Items from a data source
-----

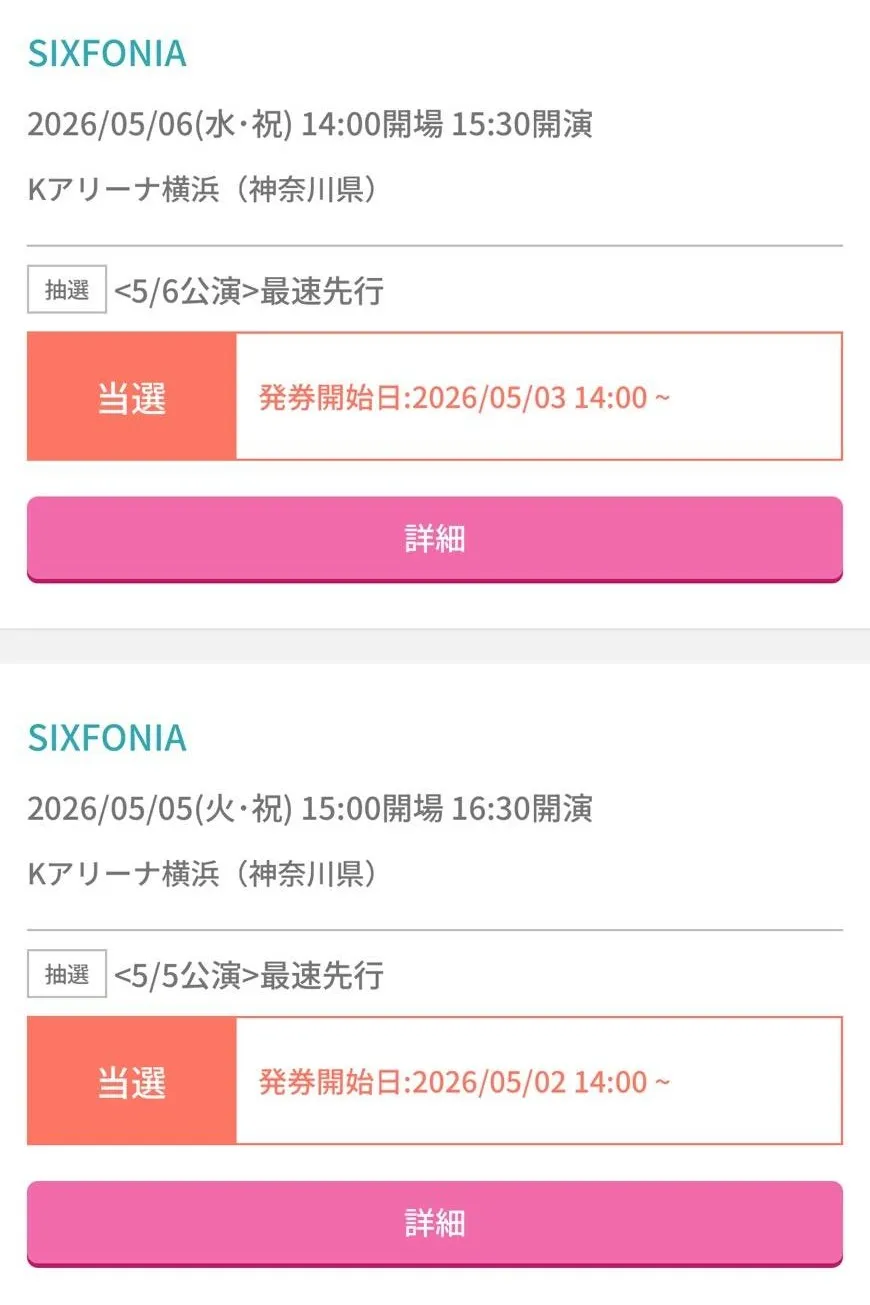Image resolution: width=870 pixels, height=1305 pixels.
Task: Tap the SIXFONIA title of the May 5 event
Action: [107, 738]
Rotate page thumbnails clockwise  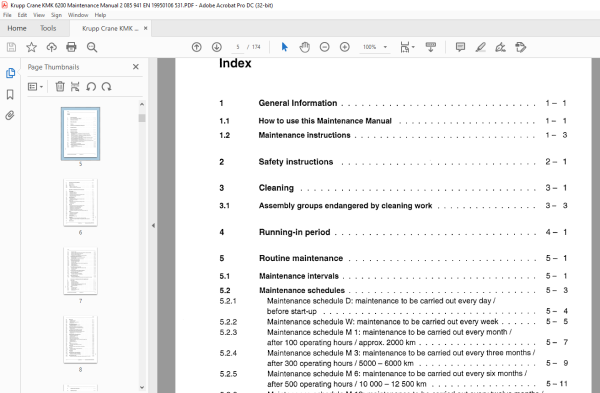point(106,87)

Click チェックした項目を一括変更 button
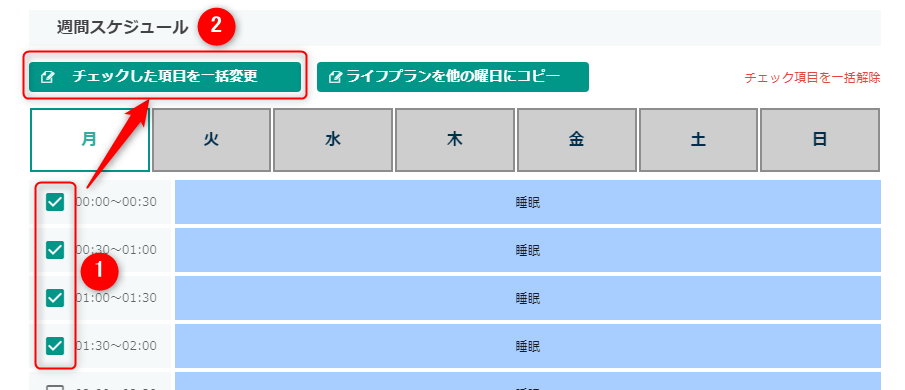point(165,77)
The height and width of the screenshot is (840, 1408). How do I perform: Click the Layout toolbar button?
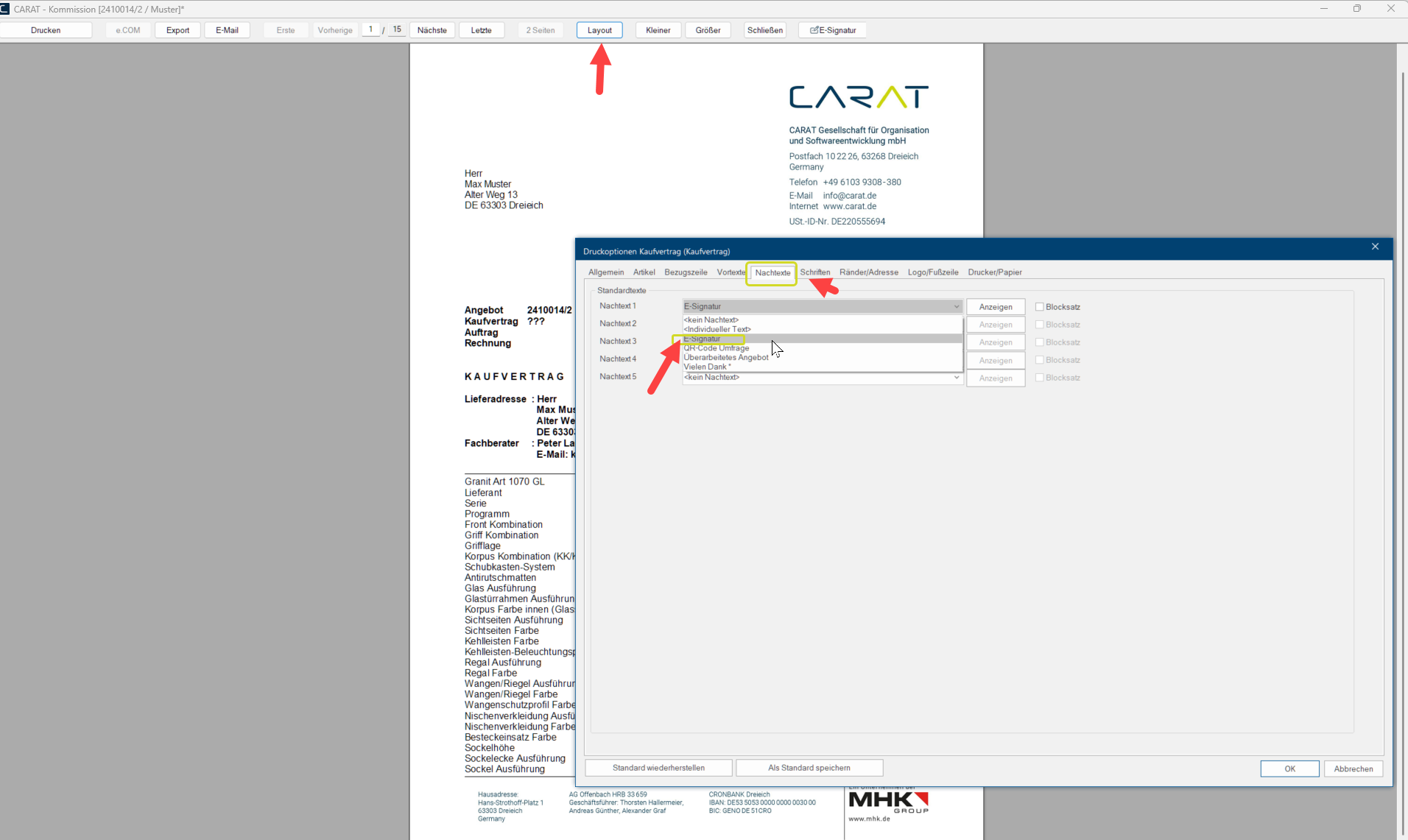(x=599, y=30)
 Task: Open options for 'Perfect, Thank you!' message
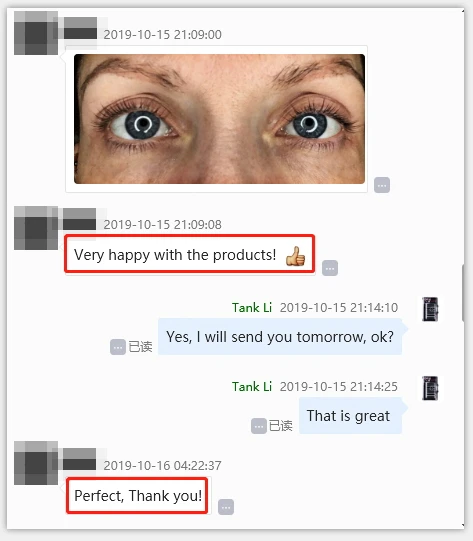(x=226, y=507)
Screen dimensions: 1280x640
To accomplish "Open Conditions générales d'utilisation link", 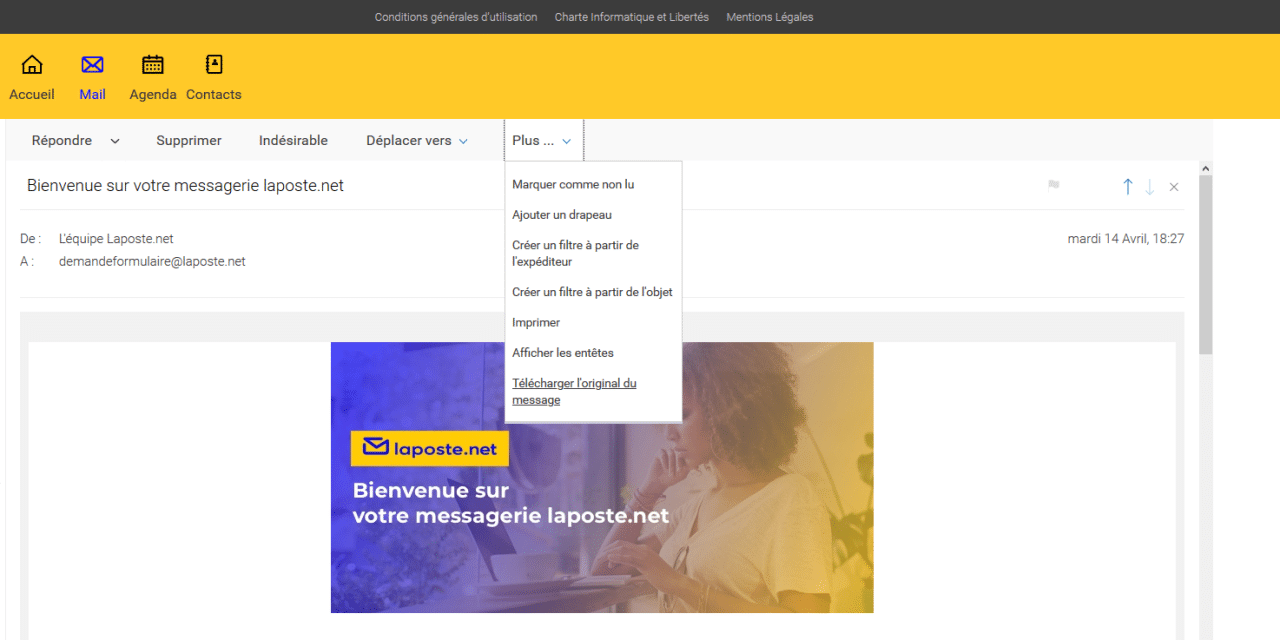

-----

Exercise description. Your reply should hold only the lines from the one that contains "Screen dimensions: 1280x640" through the last line of the records above, exact and complete, and no pictures.

Exercise solution.
Screen dimensions: 1280x640
To accomplish "Open Conditions générales d'utilisation link", 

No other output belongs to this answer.